The word “probate” comes from Latin meaning “to prove.” Probate is the process of distributing your property, after your death, to the people named either in your will or as set forth by state statutes if you have no will.

Is formal probate always necessary? No, if all property is jointly owned and there are no assets in the deceased person’s name, formal probate is not required. In this case the will can be filed with the probate clerk in the county in which the deceased resided. A death certificate should also be recorded. A non-taxable certificate should be obtained from the Dept. of Revenue and also recorded in the Clerk’s office. This makes the death a public record.

There are also some abbreviated probate proceedings such as Summary Administration and Disposition of Personal Property Without Administration but there are very specific criteria to be followed in using these procedures.

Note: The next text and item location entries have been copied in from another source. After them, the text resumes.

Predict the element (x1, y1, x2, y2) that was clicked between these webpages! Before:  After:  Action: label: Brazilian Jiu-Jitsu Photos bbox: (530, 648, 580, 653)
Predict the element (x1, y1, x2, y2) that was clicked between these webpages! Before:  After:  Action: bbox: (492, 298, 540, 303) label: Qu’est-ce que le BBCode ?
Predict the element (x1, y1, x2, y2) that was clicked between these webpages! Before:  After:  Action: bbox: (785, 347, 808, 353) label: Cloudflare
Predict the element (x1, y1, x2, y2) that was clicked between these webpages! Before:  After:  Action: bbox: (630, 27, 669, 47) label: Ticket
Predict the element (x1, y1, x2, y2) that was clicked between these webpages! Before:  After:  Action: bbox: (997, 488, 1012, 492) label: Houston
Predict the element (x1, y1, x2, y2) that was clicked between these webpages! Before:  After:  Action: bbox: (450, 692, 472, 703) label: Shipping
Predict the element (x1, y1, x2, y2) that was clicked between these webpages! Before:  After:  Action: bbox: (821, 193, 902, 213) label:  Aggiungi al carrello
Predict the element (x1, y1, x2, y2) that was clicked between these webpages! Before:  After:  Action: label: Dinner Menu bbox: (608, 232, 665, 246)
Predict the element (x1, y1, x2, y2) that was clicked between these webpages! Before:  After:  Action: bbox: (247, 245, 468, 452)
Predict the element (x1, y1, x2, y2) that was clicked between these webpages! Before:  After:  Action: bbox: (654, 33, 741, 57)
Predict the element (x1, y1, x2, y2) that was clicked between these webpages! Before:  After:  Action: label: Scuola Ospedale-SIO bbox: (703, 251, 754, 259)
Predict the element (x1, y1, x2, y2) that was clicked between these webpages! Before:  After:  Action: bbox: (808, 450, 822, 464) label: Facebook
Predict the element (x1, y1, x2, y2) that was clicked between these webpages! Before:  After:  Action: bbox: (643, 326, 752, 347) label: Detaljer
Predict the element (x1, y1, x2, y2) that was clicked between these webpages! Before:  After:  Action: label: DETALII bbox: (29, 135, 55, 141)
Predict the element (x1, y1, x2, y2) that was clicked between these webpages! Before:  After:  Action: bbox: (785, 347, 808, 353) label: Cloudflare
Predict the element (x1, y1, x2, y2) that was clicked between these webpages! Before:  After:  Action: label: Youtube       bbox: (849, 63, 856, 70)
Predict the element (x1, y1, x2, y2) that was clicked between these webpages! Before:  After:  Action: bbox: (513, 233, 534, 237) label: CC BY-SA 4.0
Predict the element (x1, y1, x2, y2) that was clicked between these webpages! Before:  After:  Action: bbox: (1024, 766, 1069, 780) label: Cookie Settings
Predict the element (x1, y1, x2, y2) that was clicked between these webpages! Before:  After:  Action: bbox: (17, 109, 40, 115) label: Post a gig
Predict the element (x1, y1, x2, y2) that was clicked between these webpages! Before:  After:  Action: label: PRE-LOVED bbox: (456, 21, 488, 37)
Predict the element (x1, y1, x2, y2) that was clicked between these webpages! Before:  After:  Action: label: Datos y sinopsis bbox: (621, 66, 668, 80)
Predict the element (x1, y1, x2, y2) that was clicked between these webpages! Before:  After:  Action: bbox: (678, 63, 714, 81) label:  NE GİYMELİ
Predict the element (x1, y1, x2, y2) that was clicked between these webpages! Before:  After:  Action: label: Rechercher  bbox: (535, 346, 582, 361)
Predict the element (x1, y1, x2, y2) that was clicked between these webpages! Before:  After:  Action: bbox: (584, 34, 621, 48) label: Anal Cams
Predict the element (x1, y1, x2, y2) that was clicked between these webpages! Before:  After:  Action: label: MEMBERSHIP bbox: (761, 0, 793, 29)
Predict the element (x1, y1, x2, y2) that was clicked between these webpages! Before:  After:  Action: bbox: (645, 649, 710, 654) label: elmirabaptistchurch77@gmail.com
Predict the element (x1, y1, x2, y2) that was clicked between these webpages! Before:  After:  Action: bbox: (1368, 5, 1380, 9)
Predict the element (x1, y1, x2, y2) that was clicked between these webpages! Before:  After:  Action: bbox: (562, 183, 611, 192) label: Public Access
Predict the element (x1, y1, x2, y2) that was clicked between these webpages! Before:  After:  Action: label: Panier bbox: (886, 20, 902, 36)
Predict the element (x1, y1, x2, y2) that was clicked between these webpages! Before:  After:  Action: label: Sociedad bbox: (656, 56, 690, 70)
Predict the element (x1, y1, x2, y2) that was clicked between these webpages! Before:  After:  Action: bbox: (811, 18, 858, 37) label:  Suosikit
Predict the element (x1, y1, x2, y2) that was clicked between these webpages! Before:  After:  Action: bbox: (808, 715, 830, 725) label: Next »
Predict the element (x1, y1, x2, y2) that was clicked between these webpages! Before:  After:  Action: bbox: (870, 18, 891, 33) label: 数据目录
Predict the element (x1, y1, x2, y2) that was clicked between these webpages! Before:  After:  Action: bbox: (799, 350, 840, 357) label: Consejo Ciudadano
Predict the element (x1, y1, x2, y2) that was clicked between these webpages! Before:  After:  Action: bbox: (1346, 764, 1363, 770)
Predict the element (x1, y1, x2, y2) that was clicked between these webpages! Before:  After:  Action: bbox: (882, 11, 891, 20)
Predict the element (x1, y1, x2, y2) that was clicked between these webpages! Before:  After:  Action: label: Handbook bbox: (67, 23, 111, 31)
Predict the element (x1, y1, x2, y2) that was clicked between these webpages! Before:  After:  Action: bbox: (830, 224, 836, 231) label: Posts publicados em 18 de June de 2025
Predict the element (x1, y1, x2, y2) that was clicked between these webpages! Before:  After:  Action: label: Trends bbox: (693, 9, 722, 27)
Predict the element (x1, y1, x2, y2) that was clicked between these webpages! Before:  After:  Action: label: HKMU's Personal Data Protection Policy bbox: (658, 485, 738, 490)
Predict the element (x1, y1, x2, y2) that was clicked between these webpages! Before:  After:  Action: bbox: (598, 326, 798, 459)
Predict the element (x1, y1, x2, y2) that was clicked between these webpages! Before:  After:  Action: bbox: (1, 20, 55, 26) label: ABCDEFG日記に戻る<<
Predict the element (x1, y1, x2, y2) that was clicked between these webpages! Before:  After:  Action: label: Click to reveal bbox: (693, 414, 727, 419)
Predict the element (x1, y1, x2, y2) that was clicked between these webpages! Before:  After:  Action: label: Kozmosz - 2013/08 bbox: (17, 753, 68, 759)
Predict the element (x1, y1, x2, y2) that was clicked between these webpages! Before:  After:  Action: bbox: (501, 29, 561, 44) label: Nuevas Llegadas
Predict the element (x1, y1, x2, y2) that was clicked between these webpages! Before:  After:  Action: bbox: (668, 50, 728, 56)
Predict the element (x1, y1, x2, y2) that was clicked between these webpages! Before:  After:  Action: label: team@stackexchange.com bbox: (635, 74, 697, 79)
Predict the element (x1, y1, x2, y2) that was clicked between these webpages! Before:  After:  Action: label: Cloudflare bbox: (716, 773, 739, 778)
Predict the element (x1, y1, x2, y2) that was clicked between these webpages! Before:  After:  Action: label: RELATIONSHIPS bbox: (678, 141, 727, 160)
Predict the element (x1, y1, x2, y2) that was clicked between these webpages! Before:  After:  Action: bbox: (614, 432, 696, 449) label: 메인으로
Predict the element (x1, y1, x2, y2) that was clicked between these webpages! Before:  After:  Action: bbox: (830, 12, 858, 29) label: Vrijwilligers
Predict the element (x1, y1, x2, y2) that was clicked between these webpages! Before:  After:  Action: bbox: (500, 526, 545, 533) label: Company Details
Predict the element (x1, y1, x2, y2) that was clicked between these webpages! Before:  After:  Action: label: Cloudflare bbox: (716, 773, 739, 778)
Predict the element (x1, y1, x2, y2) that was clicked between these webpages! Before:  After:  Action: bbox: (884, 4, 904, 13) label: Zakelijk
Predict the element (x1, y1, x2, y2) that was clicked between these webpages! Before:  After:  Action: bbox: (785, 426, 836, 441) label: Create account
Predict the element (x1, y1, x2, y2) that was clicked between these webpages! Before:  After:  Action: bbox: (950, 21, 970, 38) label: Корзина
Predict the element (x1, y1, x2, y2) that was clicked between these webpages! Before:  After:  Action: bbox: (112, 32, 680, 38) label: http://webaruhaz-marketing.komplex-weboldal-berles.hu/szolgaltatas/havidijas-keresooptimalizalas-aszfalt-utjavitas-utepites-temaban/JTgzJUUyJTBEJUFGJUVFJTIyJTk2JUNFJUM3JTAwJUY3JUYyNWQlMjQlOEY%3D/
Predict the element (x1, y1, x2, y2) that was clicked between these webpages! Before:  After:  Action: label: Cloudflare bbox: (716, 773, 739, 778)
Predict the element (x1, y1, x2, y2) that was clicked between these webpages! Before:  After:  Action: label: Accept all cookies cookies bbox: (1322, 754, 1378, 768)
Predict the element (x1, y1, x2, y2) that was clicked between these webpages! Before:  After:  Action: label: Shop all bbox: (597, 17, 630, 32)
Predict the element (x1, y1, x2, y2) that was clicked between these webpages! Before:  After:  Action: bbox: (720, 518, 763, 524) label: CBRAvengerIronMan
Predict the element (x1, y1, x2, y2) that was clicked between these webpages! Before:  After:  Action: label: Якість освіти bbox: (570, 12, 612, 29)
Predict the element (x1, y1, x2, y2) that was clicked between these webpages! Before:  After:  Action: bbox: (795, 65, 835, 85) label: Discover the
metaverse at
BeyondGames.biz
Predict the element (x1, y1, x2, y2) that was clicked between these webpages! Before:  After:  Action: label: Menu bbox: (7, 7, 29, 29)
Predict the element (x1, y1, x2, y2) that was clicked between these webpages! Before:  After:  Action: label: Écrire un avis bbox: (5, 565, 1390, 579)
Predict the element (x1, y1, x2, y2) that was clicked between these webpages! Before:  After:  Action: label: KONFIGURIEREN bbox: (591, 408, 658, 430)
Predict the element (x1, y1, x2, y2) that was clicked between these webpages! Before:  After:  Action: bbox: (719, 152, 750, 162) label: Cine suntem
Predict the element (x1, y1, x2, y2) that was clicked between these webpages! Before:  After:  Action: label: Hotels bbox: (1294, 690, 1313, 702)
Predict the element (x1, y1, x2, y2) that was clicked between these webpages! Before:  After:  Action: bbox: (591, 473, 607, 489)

Formal probate is for estates with non-exempt assets of more than $75,000 and/or when it is necessary to appoint a representative to act on behalf of the estate. It requires that the original will be filed with the probate court along with other paperwork. Probate includes naming a personal representative, informing effected parties such as beneficiaries and creditors that probate has been started, obtaining values on the assets, paying creditors, taxes and fees, preparing accountings, distributing property to beneficiaries, filing tax returns, and finally closing the estate. Frequently a surety bond is required on the personal representative, the amount varies with the size of the probate estate. The person filing the petition for formal administration must be represented by an attorney.

Summary Administration may be filed when the value of the entire estate subject to administration does not exceed $75,000 or if the decedent has been dead for more than two years. No personal representative is appointed.

A Disposition of Personal Property Without Administration may be filed to request a release of the deceased’s solely owned assets to reimburse the person who paid the final expenses; funeral bills, medical bills for the last 60 days.  This process does not typically involve the hiring of an attorney. The disposition form and instructions for Pinellas County can be found on the Clerk’s website.

What is probate property? Property that is titled in your name alone. Property owned jointly without a right of survivorship. Life insurance payable to your estate, not another person or organization. Certain assets such as the decedent’s homestead may be exempt from the claims of creditors but must still pass through probate in order to pass title to the intended beneficiaries.

The time necessary for probate varies from case to case. It could be as short as six months or as long as several years.